Let me emphasize something in my own turn: what she is talking about are not acquired traits. The mother flea does not get a spiny helmet from somewhere else and pass that onto her kids. The mother rat does not turn brown and pass that onto her kids. They undergo experiences which alter the development of their offspring, either at the DNA level or during key stages in development, to express dormant or recessive traits. That is just standard genetics. Nothing new or revolutionary here at all.
So let's skip right to the end here:
The existence of this parallel means of inheritance, in which something a parent experiences alters the DNA he or she passes on to children, suggests that evolution might happen much faster than the Darwinian model implies. "Darwinian evolution is quite slow," says Whitelaw. But if children can inherit DNA that bears the physical marks of their parents' experiences, they are likely to be much better adapted to the world they're born into, all in a single generation. Water fleas pop out helmets immediately if mom lived in a world of predators; by Darwin's lights, a population of helmeted fleas would take many generations to emerge through random variation and natural selection.
It's true that natural selection usually moves fairly slowly. The point, which anyone with even a passing understanding of evolution would manage to grasp, is that those many generations to create the genetic code for helmeted fleas have already occurred, leaving us with the water fleas as we observe them today. The helmets are not a new trait, they are an existing trait that is either expressed or not.
It is certainly interesting that they developed in such a way that allows environmental factors to inform the expression of the trait, rather than just automatically having all water fleas be helmeted. But this is in no way an affront to the theory of evolution via natural selection, and is in fact easily accounted for as a positive survival adaptation. The fact that this article attempts to make it sound like it could invalidate or undermine the theory is not only sensationalism, it's just plain bad science, and Newsweek should be ashamed.
- The human Y chromosome is a modified X chromosome. This throws something of a wrench into the arguments of those creationists who would claim that scientific discoveries are only proving information that has always been in the Bible. Gestational development indicates that Adam, in fact, comes from Eve. ↩
2 comments:
She may have read a recent article about the epigenome and gotton confused. Twins have identical DNA and can have different traits expressed by envirormental factors.

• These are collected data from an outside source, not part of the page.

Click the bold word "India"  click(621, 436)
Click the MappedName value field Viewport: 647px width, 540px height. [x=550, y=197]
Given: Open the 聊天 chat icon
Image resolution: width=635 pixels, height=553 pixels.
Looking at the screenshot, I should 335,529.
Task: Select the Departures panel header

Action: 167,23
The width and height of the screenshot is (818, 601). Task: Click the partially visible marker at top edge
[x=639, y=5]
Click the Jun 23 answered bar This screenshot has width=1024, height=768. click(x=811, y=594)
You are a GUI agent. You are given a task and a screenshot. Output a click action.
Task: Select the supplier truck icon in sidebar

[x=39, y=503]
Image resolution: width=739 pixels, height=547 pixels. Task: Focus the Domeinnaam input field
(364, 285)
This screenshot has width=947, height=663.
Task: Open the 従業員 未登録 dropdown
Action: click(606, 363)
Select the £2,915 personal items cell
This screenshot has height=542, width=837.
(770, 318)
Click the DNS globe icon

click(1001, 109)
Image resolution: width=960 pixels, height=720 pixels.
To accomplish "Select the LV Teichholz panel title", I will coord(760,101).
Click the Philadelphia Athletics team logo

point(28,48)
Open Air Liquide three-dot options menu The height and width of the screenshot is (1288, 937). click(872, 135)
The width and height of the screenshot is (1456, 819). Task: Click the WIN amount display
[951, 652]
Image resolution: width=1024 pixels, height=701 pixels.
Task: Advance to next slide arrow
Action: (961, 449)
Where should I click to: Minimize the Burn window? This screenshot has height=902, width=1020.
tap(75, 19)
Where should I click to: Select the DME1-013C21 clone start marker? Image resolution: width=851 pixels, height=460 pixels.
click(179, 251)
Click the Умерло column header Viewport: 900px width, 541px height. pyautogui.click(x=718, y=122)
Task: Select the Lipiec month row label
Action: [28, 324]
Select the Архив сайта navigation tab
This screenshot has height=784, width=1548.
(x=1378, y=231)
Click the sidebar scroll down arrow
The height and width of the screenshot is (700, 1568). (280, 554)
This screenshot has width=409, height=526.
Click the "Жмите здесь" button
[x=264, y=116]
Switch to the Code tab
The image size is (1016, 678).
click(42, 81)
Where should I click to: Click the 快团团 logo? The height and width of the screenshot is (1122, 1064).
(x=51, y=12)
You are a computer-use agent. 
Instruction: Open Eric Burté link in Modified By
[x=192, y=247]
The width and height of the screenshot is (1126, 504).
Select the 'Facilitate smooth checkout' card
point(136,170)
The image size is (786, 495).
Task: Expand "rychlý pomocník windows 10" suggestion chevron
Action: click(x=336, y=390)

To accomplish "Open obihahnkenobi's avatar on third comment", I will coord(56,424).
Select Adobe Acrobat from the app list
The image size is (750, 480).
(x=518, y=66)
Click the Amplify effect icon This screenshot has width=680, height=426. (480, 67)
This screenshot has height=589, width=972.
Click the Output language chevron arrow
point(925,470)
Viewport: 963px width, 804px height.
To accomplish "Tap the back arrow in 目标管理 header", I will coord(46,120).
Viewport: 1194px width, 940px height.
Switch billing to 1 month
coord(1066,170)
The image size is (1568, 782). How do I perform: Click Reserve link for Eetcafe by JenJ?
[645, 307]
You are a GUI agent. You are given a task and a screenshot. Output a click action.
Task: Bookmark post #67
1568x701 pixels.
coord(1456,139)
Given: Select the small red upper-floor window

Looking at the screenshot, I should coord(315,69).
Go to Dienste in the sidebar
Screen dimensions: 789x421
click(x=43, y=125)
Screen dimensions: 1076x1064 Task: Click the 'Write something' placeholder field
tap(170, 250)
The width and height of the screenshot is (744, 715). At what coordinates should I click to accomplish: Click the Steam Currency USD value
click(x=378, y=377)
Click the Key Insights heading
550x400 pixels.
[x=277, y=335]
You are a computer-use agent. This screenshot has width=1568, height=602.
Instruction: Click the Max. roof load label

I've said for many years that guys are missing 1/4 of a chromosome. :) I have no genetic background, but it seemed pretty obvious when most genderless creatures have only X-shaped chroms. That makes the Y the oddball. The whole male-pattern-baldness thing nailed it home for me that there was a "leg" missing.
There was (or is, I dunno if it has changed) a situation in Brownsville, TX, where children were developing anacephalic in numbers many times greater than anywhere else. (Of course, the condition is SO rare that it's still rather rare, but the statistics showed a definite localized situation that did not exist elsewhere.)
What genetic code suddenly popped up to determine that the spinal column shouldn't close?
There wasn't one.
They've traced it to dumping of toxins right across the border there (by both American and Mexican companies) that would have been illegal in the USA (among other countries). If true (as I have not seen the research on it), this is the case in point that environmental conditions have a lot to do with development.